Members of the Cocke County General Committee spent some time Tuesday evening talking about issues facing the Cocke County Recreation Department.
By the end of the meeting, the committee had reached a consensus that a board of directors should be appointed to oversee the department’s operation.
Currently the department is under the direction of County Mayor Crystal Ottinger, but Recreation Director Brian Evans and Ottinger both voiced support for an oversight board.
Commissioner Forest Clevenger said a private act established the department and it likely will have to be rescinded before a board can take over the operation.
Commissioner Gayla Blazer raised the issue saying she has been approached by parents who have concerns about scheduling of games. She said parents believe the game schedule does not need to be drawn up week by week. Evans said he draws up a schedule, keeping in mind some coaches coach several teams, he considers the work schedule of the coaches and he tries to work with the schedule of Newport Recreation games.
Parents at the meeting voiced concern the rules are not applied consistently for all schools, that some umpires as young as 14 do not know the rules of the game and that the department is poorly organized.
There also were concerns the playing fields and bleachers are in poor condition at some schools.
Evans argued that the county needs a Field of Dreams. Dandridge currently has such a facility including a sports complex.
The body also heard from Gary Human, who is the regional director with the Tennessee Department of Economic and Community Development.
He pointed to a 2018 study of prospective industrial sites in the county by Austin Consulting.

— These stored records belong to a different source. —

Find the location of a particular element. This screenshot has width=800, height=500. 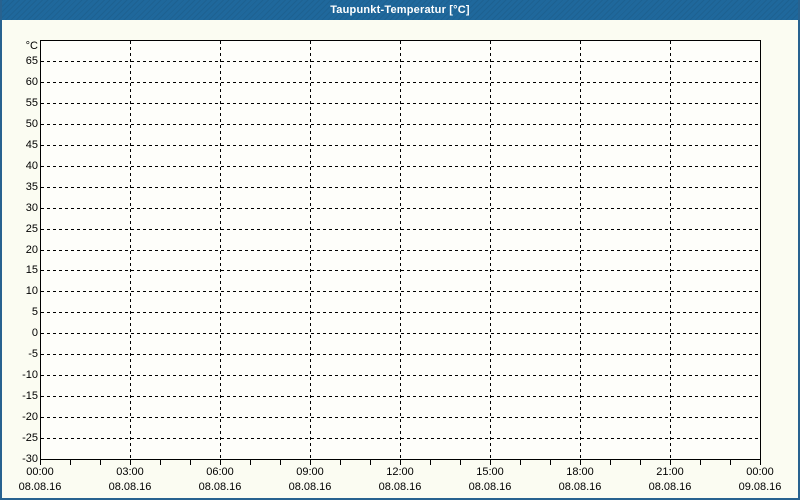

x-time-label: 12:00 is located at coordinates (400, 472).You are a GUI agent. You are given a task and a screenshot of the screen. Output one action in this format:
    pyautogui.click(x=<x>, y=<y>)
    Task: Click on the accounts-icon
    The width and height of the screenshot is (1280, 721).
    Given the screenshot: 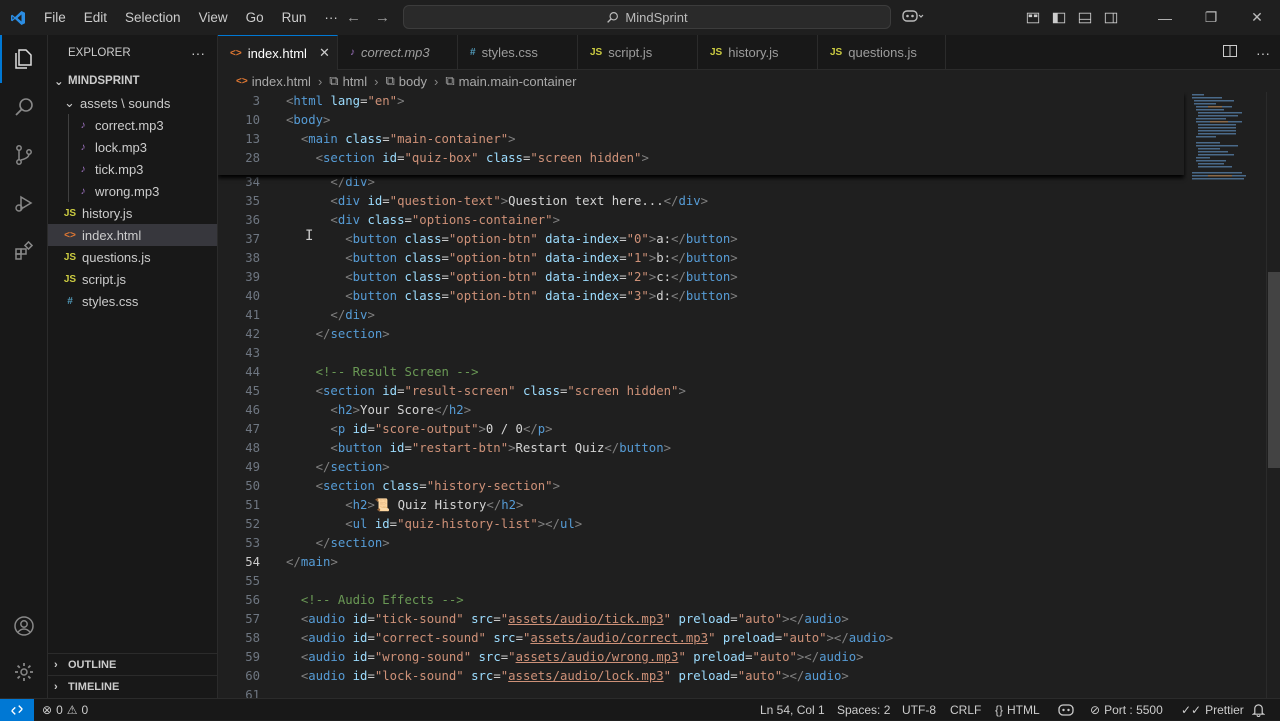 What is the action you would take?
    pyautogui.click(x=24, y=626)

It found that a “big component” of the future of Cocke County will be the proposed new 841-acre industrial park situated to the west of Highway 25E and to the north of the Highway 25/70 Corridor.

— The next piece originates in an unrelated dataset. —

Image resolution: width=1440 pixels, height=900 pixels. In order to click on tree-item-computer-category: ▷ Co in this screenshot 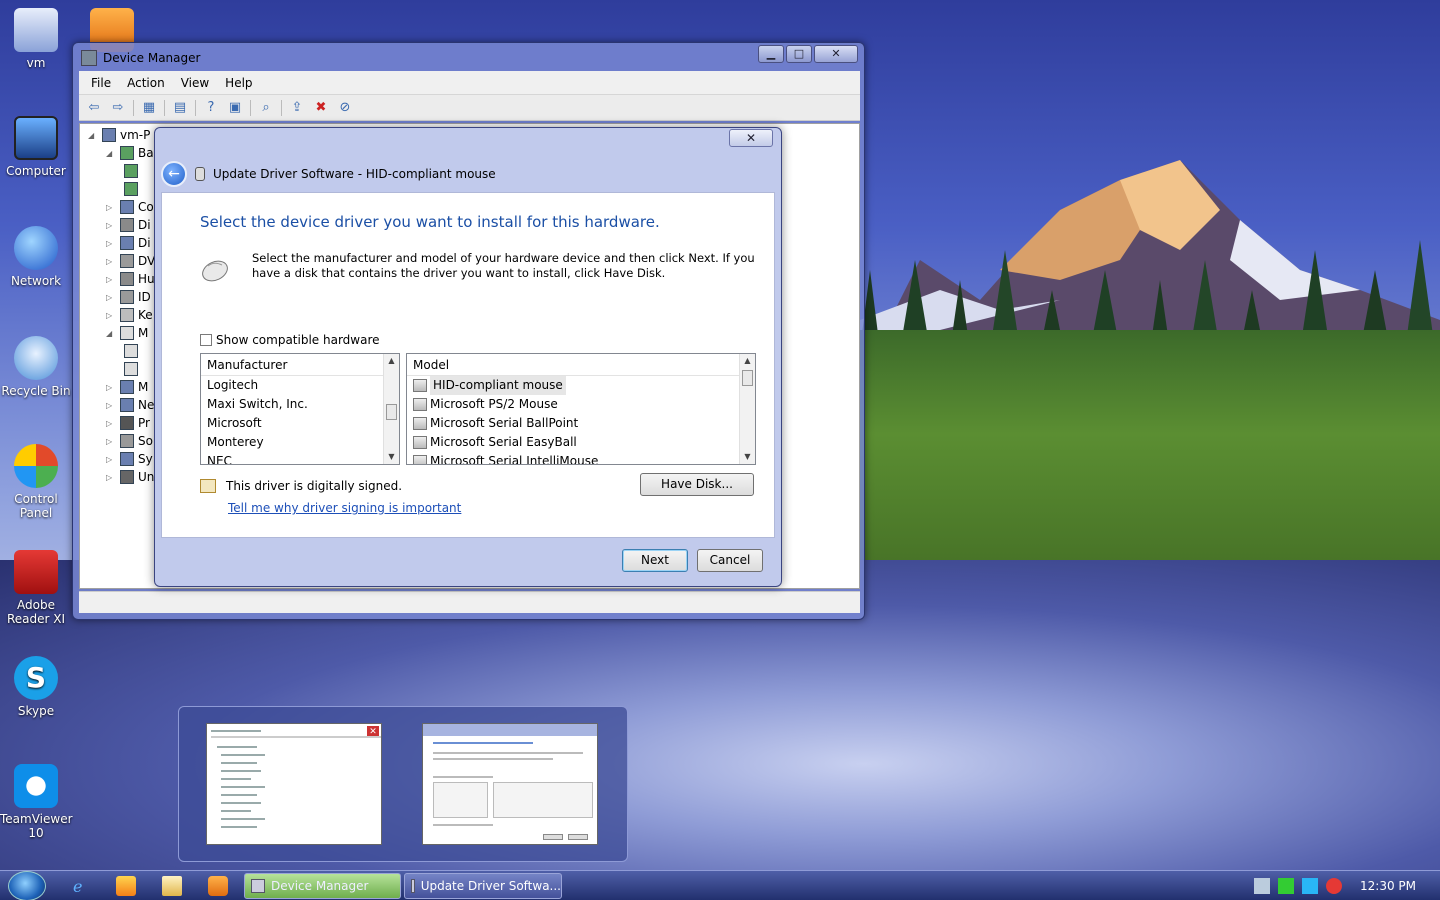, I will do `click(130, 207)`.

“This can be a game-changing opportunity for the community,” the study found.
Human reiterated having a prepared site that can be shown to prospects is important, adding it will be difficult for the community to recruit industry without a prepared site.
“Because of time frames and speed to market with just-in-time, companies want to eliminate all the challenges to a site.” He went on to say firms want environmental and geotechnical studies and site grading to be complete, before they consider a location.
“Anything that can speed them to market makes it more attractive for a company to look at, and consider an area.”
The committee also heard from Claris Bedell who argued for a noise ordinance following noisy fireworks over July 4. She called on the community to use fireworks that are not accompanied by loud explosions, “to be considerate of your neighbors.”
County Attorney Brittany Vick said most surrounding counties do not regulate fireworks, but most cities do.
The committee agreed to continue the discussion in an effort to develop a workable solution.